Но вернемся к поп-арту. Наиболее содержательный, я бы сказал, паритетный ответ ему дало направление, в самоназвании которого сохранен "след" поп-арта: соц-арт. Причем поп-арт присутствовал в сознании его главных представителей, пожалуй, еще до того, как направление было сформировано. И вовсе не по линии соревновательности мифологем, ею привычно маркируют взаимоотношения этих направлений. Так, А. Косолапов на рубеже 1960–1970-х создавал свои знаменитые бытовые предметы: деревянные мясорубки, рубашки и пр. Здесь используются стратегические приемы поп-арта: нарушение связей между знаковым считыванием и перцепцией, видоизменение контекста ввиду подмены материалов, дезориентация ради отказа от автоматизма восприятия и поведения. Так, Т. Вессельман в "Стальном рисунке с фруктами, цветами и Моникой" воспроизводит классический рисунок Матисса в металле и покрывает его автомобильной эмалью. Смысл? Своего рода "Похищение Европы" – вживление рисунка, символизирующего благодаря легкому дыханию и неповторимому темпу абсолютную индивидуальность, в штампованную американскую автомобильную культуру. Сай Томбли свои вариации на темы "летящих листов" да Винчи выполняет так, что они напоминают рисунки мелком на грифельной доске. К тому же они снабжены какими-то следами формул и расчетов. Зачем? Думаю, отсылка к педагогической кафедре, к классам оттеняют сциентизм да Винчи, универсализм его интересов. Но не только. Впечатление падения листьев из правого верхнего угла в левый, то есть тема жестовости, преходящего текущего времени (у ряда художников поп-арта как бы реактуализирущая action painting) подкрепляется памятью о движении руки с тряпкой, мгновенно стирающей со школьной доски изображение…
"Дезориентация" Косолапова имеет целью на самом деле ориентацию: обострение видения, промытые глаза… Для того же Л. Соков в своих деревянных струганных ассамбляжах воспроизводит классические натюрморты Сезанна. Да как – фрукты на первом плане, прикрепленные на резинке, можно оттянуть, и затем они "вернутся" в композицию. Остроумно? Но не шутки ради это делает Соков: за этим трюком – серьезные размышления о мимесисе, кроме того – мастер-класс по анализу формообразования у Сезанна в категориях весомость, плотность, индивидуальная сезанновская перспектива.

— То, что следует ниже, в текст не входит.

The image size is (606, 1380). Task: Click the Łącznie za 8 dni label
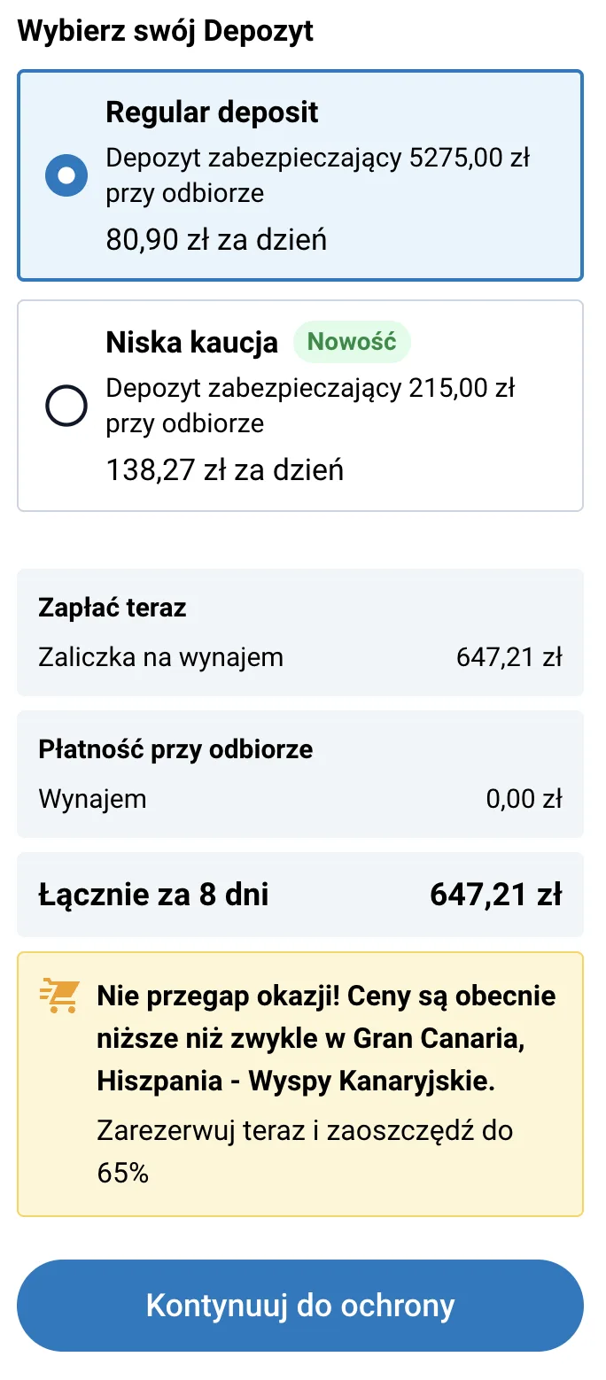tap(153, 895)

Но, конечно, в традиционном восприятии (в сущности, верном) главные коммуникации соц-арта и поп-арта проходят в плоскости идеографии: американцы научились работать со всем корпусом своих культурно-исторических реликвий, в который они настойчиво включают героев и атрибуты массовой, детской и откровенно коммерческой культуры. Вот и соц-арт подхватил эту идеографическую активность. Естественно, критично: соц-арт безжалостно взял в оборот советские мифои идеологемы: деконструируя их, расщепляя, выворачивая наизнанку. Не было священной коровы, по которой бы не прошлись соц-артисты. Казалось, все было направлено на то, чтобы, прямо по Марксу, расстаться с советской историей смеясь. В том числе и с историей советского искусства. И все же подобные процедуры критическо-идеографического плана представляются мне недостаточными. Затронуты и иные пласты, в том числе лежащие вне "голой" текстуальности.
Иными словами, текстуальное укоренено в том, что Г. Башляр называл "материальной сокровенностью", то есть обусловленностью образа толщей переживаний материального мира. Если не задумываться о генезисе, об этой материальной сокровенности, соц-арт окажется некоей демонстрационной машинкой редуцирования идиологем, абсурдизации лозунгов и мультидесакрализации. Под материальной сокровенностью, очевидно, следует понимать переживания перцептивно-тактильного и опознавательного плана – о них уже говорилось. Но так же – иные пласты "сокровенности". Например, дискурс тоталитарного детства. Соц-артисты были последними художниками "глубокого" советского происхождения: при всем своем концептуальном нигилизме они были всерьез затронуты советским бессознательным.
Соц-арт тематизировал табу в подростковом сознании, табу, в котором намешано было и детски-сексуальное, и государственно-репрессивное, и статусно-возвышенное, сформированное официальным искусством. Собственно, об этом серия В. Комара и А. Меламида "Ностальгический соцреализм".